Why Beginners Shouldn't Obsess Over Cadence

Here's the honest truth: if you're new to running, there are more important things to focus on first. Can you breathe comfortably? Are you running slow enough to hold a conversation? Are you staying consistent week to week without getting hurt?

If the answer to those questions is yes, you're already doing well. Learning how to breathe while running and finding your easy conversational pace will do more for your progress right now than micromanaging your step count.

Cadence is a useful tool in the toolkit, not a prerequisite for enjoying running. Plenty of happy, healthy runners have never thought about their cadence once and have logged thousands of miles without issue.

Where it becomes more relevant is if you're getting recurring knee pain, feeling heavy-footed, or if a coach or physio specifically identifies overstriding as a problem. Then it's worth paying attention. Otherwise, think of it as something to be aware of rather than something to chase.

Run consistently, build slowly, listen to your body. Cadence tends to improve naturally as your fitness develops anyway.


Frequently Asked Questions

What is a good running cadence for beginners?

Most beginner runners fall naturally between 150 and 170 steps per minute. That range is completely normal. Rather than targeting a specific number, focus on running comfortably and consistently. If your cadence is below 150 and you're noticing knee discomfort, a small increase might help, but otherwise there's no "wrong" number to start with.

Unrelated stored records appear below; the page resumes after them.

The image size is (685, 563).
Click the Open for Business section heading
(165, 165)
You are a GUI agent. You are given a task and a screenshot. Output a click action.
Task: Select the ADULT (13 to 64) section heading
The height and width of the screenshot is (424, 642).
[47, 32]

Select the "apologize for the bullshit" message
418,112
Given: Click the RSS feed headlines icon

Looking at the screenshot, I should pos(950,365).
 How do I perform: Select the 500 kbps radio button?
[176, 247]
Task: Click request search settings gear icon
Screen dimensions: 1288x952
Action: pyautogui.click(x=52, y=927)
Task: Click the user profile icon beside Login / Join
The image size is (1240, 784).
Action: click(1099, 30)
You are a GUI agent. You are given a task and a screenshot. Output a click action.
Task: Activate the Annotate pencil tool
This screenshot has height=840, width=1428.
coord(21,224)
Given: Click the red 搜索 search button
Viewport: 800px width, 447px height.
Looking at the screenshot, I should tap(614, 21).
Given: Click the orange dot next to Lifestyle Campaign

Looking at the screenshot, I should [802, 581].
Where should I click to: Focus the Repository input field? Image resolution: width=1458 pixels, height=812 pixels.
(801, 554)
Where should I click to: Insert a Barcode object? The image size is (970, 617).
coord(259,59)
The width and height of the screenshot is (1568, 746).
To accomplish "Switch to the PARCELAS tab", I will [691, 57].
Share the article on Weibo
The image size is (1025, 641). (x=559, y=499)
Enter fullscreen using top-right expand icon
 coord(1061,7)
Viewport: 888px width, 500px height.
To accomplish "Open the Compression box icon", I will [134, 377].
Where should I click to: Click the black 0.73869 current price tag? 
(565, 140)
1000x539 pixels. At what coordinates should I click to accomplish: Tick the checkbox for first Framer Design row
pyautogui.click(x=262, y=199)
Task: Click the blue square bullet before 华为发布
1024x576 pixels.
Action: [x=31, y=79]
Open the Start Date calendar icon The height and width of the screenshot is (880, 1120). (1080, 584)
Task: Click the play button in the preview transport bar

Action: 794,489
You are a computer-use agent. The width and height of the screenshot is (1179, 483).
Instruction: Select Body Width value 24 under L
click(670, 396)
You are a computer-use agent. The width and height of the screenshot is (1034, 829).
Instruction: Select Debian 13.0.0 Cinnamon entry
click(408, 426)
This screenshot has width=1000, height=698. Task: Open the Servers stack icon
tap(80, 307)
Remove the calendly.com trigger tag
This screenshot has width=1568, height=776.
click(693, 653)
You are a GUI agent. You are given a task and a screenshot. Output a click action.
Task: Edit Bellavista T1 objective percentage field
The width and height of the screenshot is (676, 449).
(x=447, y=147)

Is 180 steps per minute really the goal?

Not necessarily. The 180 SPM figure comes from observations of elite runners and has been misapplied as a universal target. Your ideal cadence depends on your height, speed, and running goals. A 5 to 10% improvement over your personal baseline is a more sensible aim than chasing a specific number.

How do I increase my running cadence?

The most effective methods are using a metronome app set slightly above your natural rate, running to music with a faster tempo, or doing short focused intervals where you consciously quicken your turnover. Aim to increase by around 5% at a time, and give yourself several weeks to adapt before going further.

Can changing my cadence cause injury?

Any change to your running mechanics puts new demands on your muscles and tendons. Done gradually, cadence increases are generally safe for healthy runners. But if you increase too quickly or too much at once, you may notice calf tightness, shin soreness, or hip flexor fatigue. Increase slowly, take rest days seriously, and back off if something hurts.

Does cadence change at different speeds?

Yes, always. Faster running produces a higher cadence almost automatically. A pace that feels hard will have more steps per minute than an easy jog. This is why tracking your cadence only makes sense relative to the pace you're running. A lower cadence on a slow recovery run is not a problem.